I am a strong advocate of Harry Browne’s permanent portfolio, as described in his short book Fail Safe Investing. I believe you should have at least half of your investments in the permanent portfolio or something similar to it. If you are a more conservative investor, I would suggest at least 80%. As Richard Maybury says, it is not the perfect plan, but until we find something better, it is the best thing out there.
One easy way to invest in something similar to the permanent portfolio is to simply buy the mutual fund PRPFX. It is not an exact match, but it is the closest thing you can get in one package.

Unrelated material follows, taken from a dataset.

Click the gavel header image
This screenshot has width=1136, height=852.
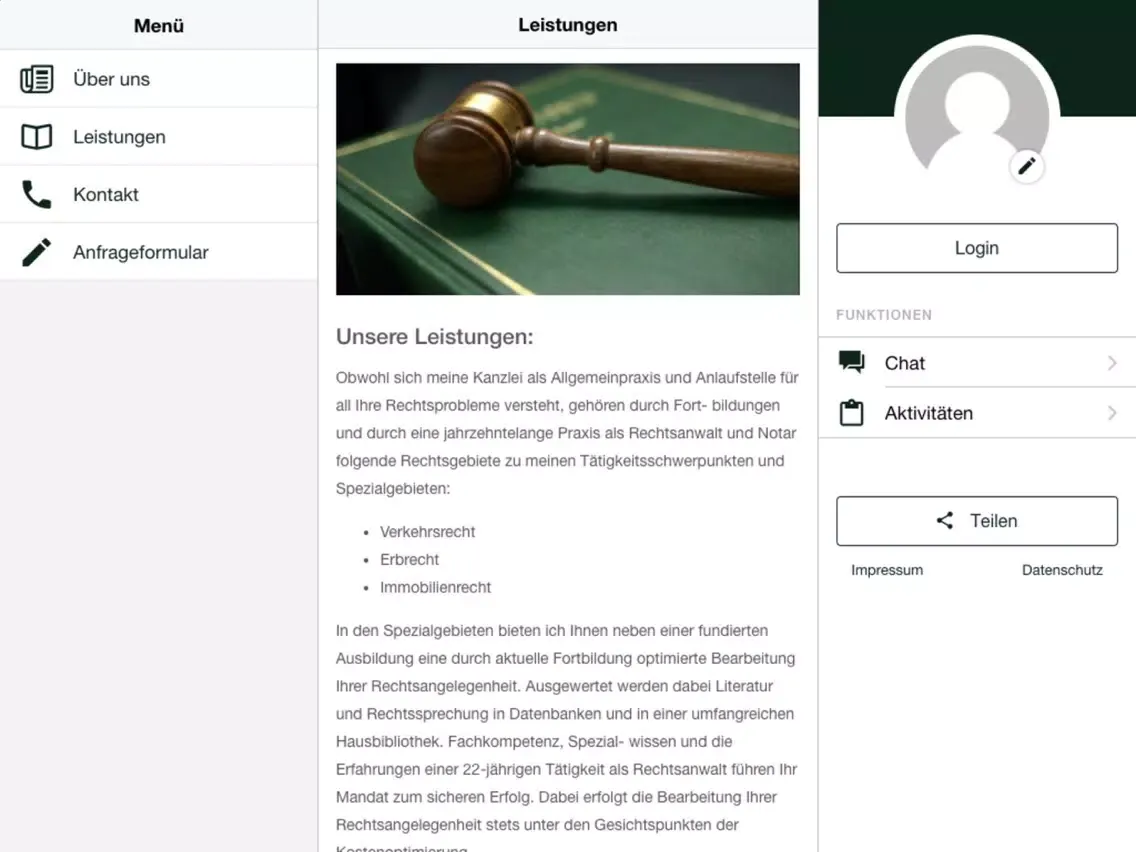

With the popularity of exchange traded funds (ETFs), you can easily set up a permanent portfolio with a typical online brokerage account. The set up of the permanent portfolio is to put 25% in stocks, 25% in gold, 25% in long-term government bonds, and 25% in cash or short-term instruments. You can easily do this with ETFs.
For the stock portion, you can buy the ETF with the symbol SPY.
For the gold portion, you can buy the ETF with the symbol GLD.
For the long-term government bond portion, you can buy the ETF with the symbol TLT.
For the cash portion, you can leave it in the money market fund of your brokerage account, or simply hold it in a money market fund or cd in a bank.
I am not saying this set up is ideal. I think you should own some gold coins before you put money into GLD. I think you should consider tax consequences and also the options of your 401k or other retirement plan if you have one. You may also have other factors in your financial life that come in to play.
The point is though, between PRPFX and the new popularity of ETFs, there is no excuse that you can’t set up a good permanent portfolio plan, at least outside of your 401k. These are risky and uncertain times and you should make sure that you have your financial ducks in a row.